Exposure to cigarette smoking and lipopolysaccharides, components of the cell wall of certain bacteria, can lead to more severe lung fibrosis, a mouse study shows.
The study, “Cigarette smoke exposure combined with lipopolysaccharides induced pulmonary fibrosis in mice,” was published in the journal Respiratory Physiology and Neurobiology.
Heavy cigarette smoking is known to induce pulmonary fibrosis, as smoke causes damage that promotes the overactivation of fibroblasts — the cells responsible for scarring the lungs.
Likewise, lipopolysaccharides (LPS) are known to activate and promote the buildup of inflammatory cells that also cause tissue damage. Previous studies have shown that LPS alone is able to directly activate fibroblasts and promote the production of collagen, the main component in scar tissue.
However, how LPS and collagen production contribute together to lung fibrosis development is unclear.
To address this question, researchers at the Central South University in China assessed the effects of exposure to cigarette smoke and LPS in mice.
They randomized healthy mice to four experimental groups. One group was exposed to two hours a day of cigarette smoke for 35 days — during the first week, mice were exposed to the smoke of six cigarettes a day, followed by eight to 10 cigarettes until the end of the study.

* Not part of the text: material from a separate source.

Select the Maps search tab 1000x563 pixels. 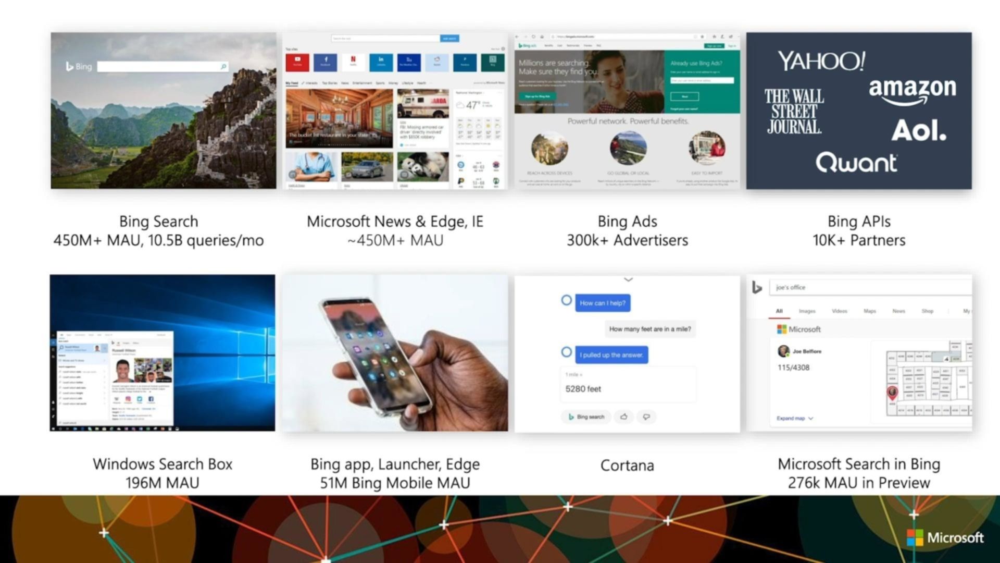click(870, 311)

In a second group, mice received injections of LPS (into the spinal canal) at two, three, and four weeks. And in a third group, mice were exposed to both LPS and cigarette smoke. A fourth group, which served as controls, was exposed to a saline (innocuous) solution.
At 35 days, mice exposed to both cigarette smoke and LPS had a significant reduction in body weight, compared with mice in the control and LPS only groups. Moreover, while all mice in the control, LPS, and cigarette smoke groups survived, 20% of the mice exposed to both cigarette smoke and LPS died, resulting in a survival rate of 80%. This difference, however, was not statistically significant.
Measurements of airway obstruction and ability of the lungs to stretch and expand showed that mice exposed to both cigarette smoke and LPS had significantly more obstructed airways and less elastic lungs than the control group.
Analyzing the lung’s architecture also revealed that cigarette smoke together with LPS resulted in worst damage to the lung’s structure and formation of fibrotic spots. There also was increased collagen deposition in the lungs of mice in this group.
Inflammation was also significantly higher in the group of both cigarette and LPS exposed mice, as shown by increased levels of the pro-inflammatory cytokines interleukin (IL)-1 beta, tumor necrosis factor (TNF)-alpha, and IL-6, compared with control mice. Researchers also saw increased levels of transforming growth factor (TGF)-beta and alpha-SMA, two major factors linked to fibrosis.
These results suggest that “cigarette exposure and LPS-induced lung injury induce pulmonary fibrosis in mice,” the researchers wrote.
According to the team, the combination of the two factors “leads to alveolar structural disorders, fibrotic lesion formation, collagen deposition, increased inflammatory cytokine levels, increased airway respiratory resistance, and declined” lung function in mice.